Brother Bob and I vacationed
together recently at Rice Lake in Ontario, Canada. Our families have been going
there since the early ‘80s, along with our sister Nancy and her family and a
few friends from our college days. We usually go every two years, and there’s
anywhere from two to three dozen of us. It’s a tradition that began with the
Schmitmeyers in 1957, when my husband Steve first went there with his family.
(He’s 65 now.)
Preparing for a
Rice Lake vacation is no simple matter, as we coordinate bringing a week’s
worth of food, bedding, and fishing and play equipment—shovels and buckets when
the kids were younger, but a sailing kayak and jet skis now that they are
older. Steve also takes his 14-foot fishing boat, powered by a 1958 Johnson
motor, similar to the kind his dad had when he was a kid. Before going, he puts
it through several performance tests to make sure it’s still working, first in
a 50-gallon drum in our back yard and then at a nearby river. After weeks of
preparation, we haul everything 400 miles north to Rice Lake.
These vacations seem
like elaborate affairs compared to the Kerber family vacations of my youth, when
each year we headed to Lake Loramie for a day, a far simpler tradition but one no
less anticipated by my siblings and me than my kids looking forward to Rice
Lake.
Dad only had a week
off each year from his job as a baker, and most of that time was spent doing home
repairs, painting the house or some inside remodeling project mother wanted. He
was busy throughout the week except for Thursday, when our family “vacationed”
at Lake Loramie, a small man-made lake 20 minutes from 828.
Vacation day always
started early, with Mom waking by 3 a.m. to fry chicken and pack coolers with potato
salad, pickled beets, baked beans, and lemonade. Mom and Dad brought play
equipment, too, baseball bats and gloves, sand toys, and fishing rods and a tin
can with worms that Dad and the older boys dug from his garden. As the sky
lightened in the east, we’d be on our way in our red and white ’56 Pontiac
station wagon, loaded for a day’s worth of fun.
I loved being
outdoors as the sun rose, listening to the sounds carried on the moist morning
air, birds chirping, water lapping on the beach, cars making their way along
Route 362 as people headed to work. Vacation day always felt special, open-ended
and carefree, so unlike the purposeful manner in which we usually lived.
Once there, Dad
would fry bacon and eggs over a charcoal fire. When breakfast was over, he’d sit
at the picnic table and read the newspaper while my older brothers went fishing.
Under Mother’s watchful eye, we girls and some of my six younger brothers would
search the empty beach for unclaimed treasures—broken shells, a forgotten towel,
and if you were lucky, a shiny coin.
There was always a
morning baseball game as we waited for the lifeguard to come on duty. We always
ate “dinner” (now we say lunch) early, so we had the necessary hour between
eating and swimming.
But by three o’clock,
we’d be packing up and heading home; several of my brothers had paper routes,
and even on vacation, there was work to be done.

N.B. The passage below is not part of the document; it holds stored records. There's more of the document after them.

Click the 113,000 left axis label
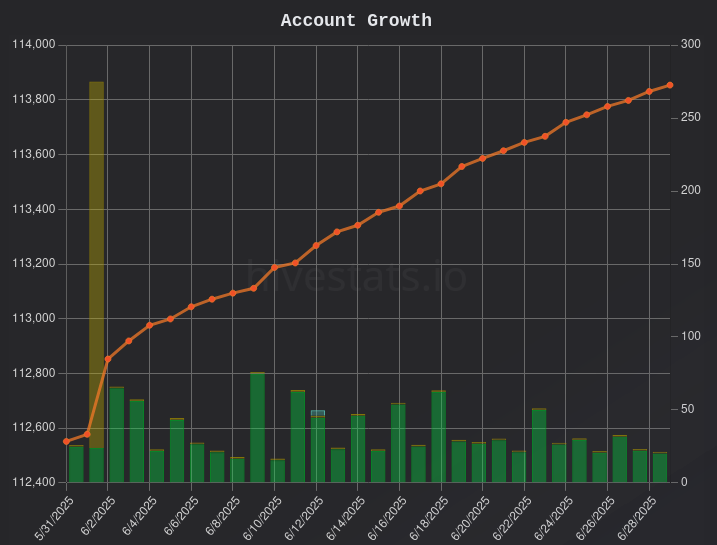The height and width of the screenshot is (545, 717). point(33,318)
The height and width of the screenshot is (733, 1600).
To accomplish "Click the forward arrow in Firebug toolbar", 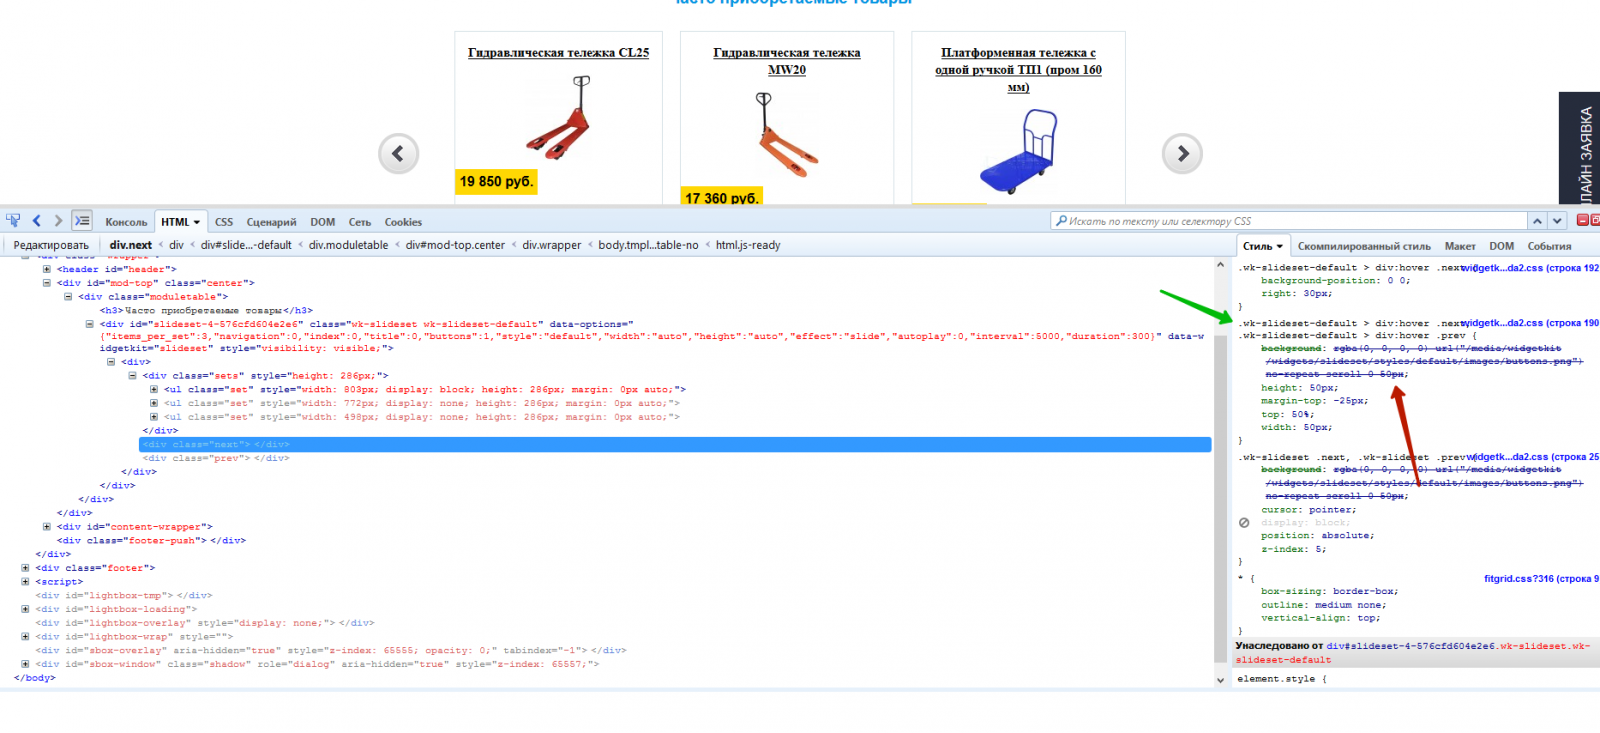I will tap(58, 221).
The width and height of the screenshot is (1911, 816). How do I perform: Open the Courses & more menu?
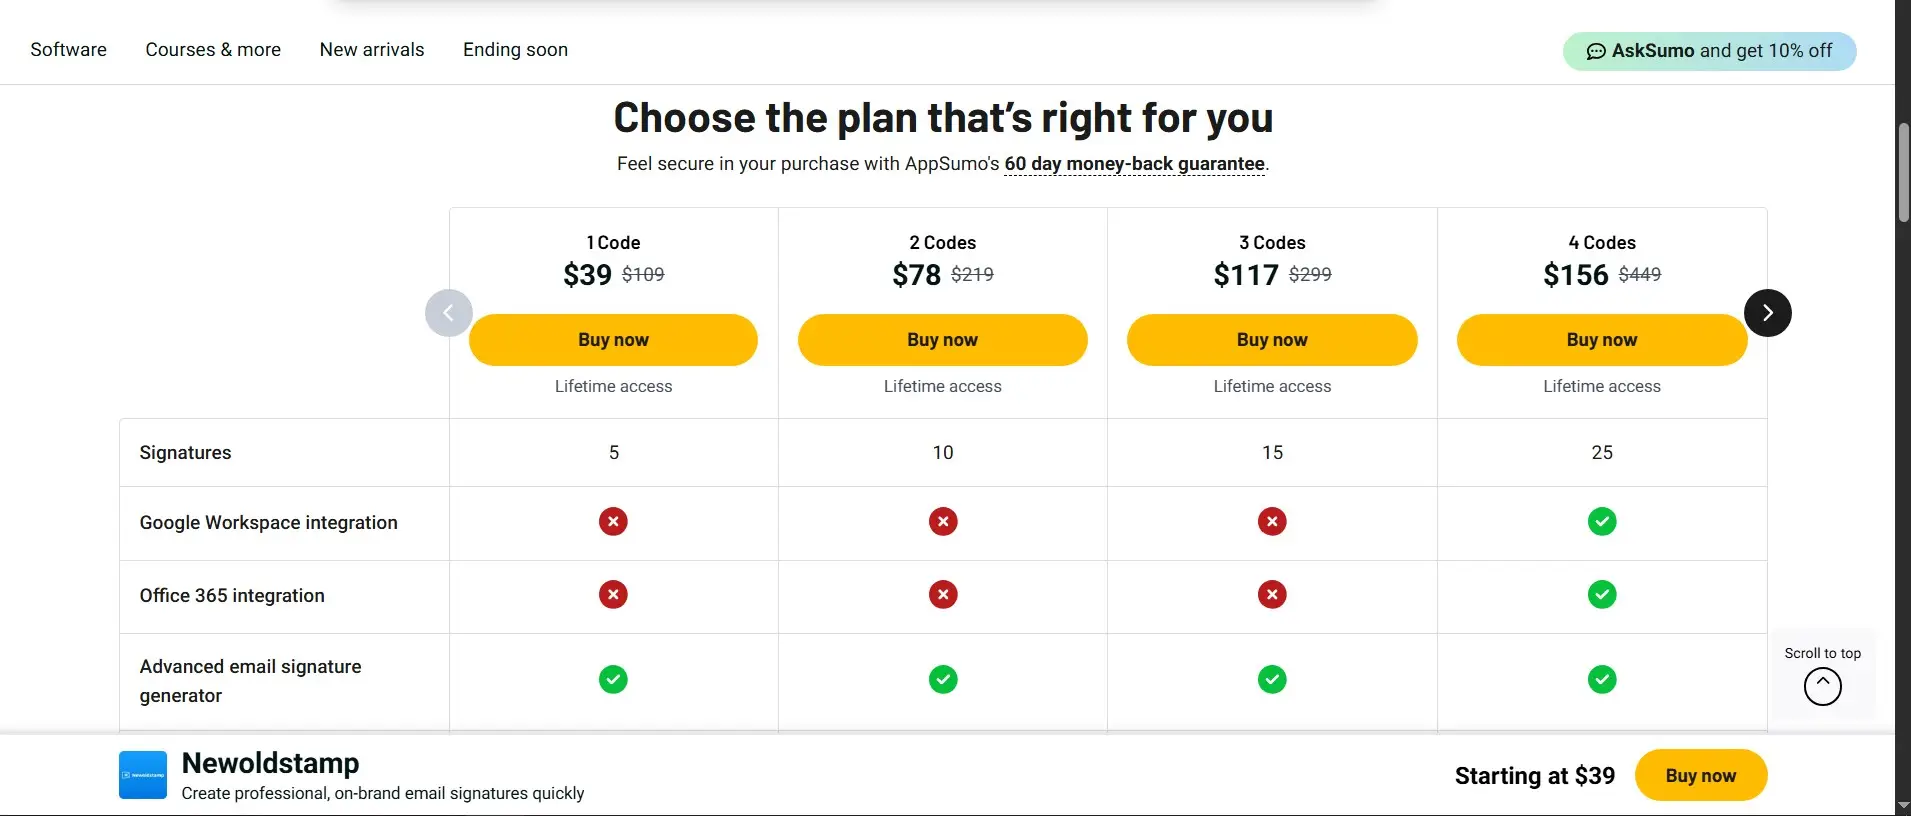pyautogui.click(x=213, y=50)
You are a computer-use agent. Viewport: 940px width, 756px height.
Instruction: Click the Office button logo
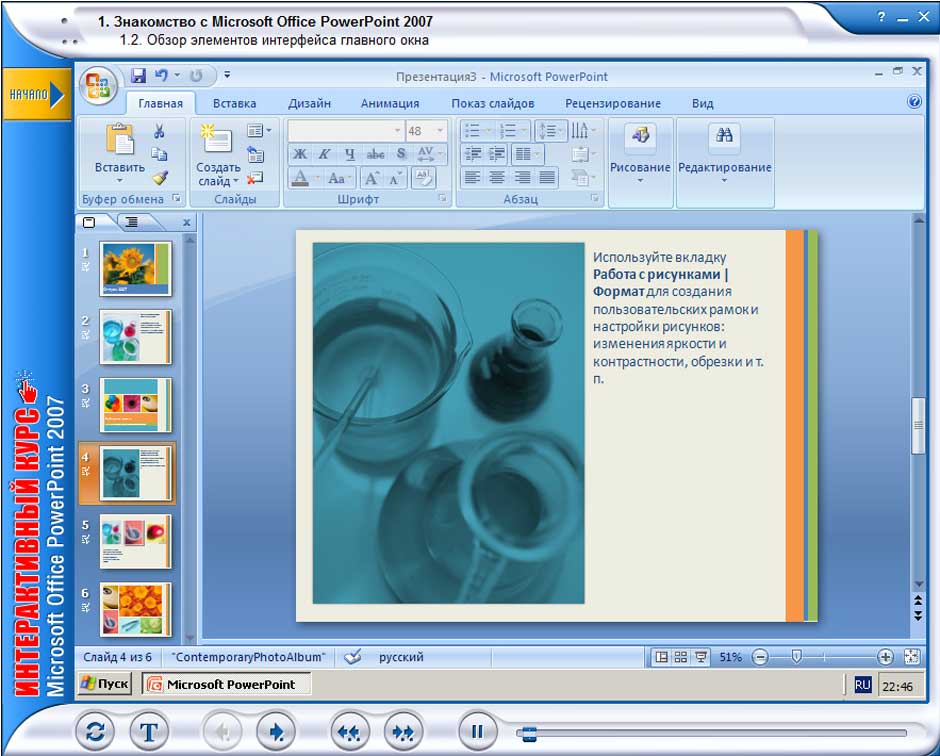tap(98, 86)
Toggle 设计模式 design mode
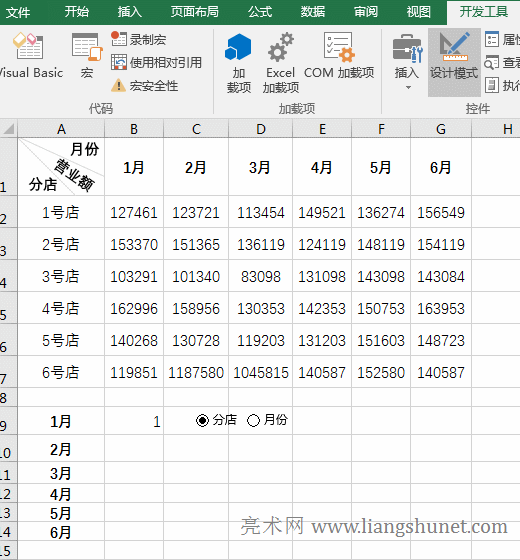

The Kerber family “vacation”
began and ended within the span of a half-day, a far cry from the planning and
preparation that goes into our week-long stay at Rice Lake. Our annual outing at
Lake Loramie is one of many fond childhood experiences that came about through
the ingenuity and hard work of my parents, for surely they put a great deal of effort
into planning the day. How wonderful that they could create something so
special from something as simple as a day trip to a local state park.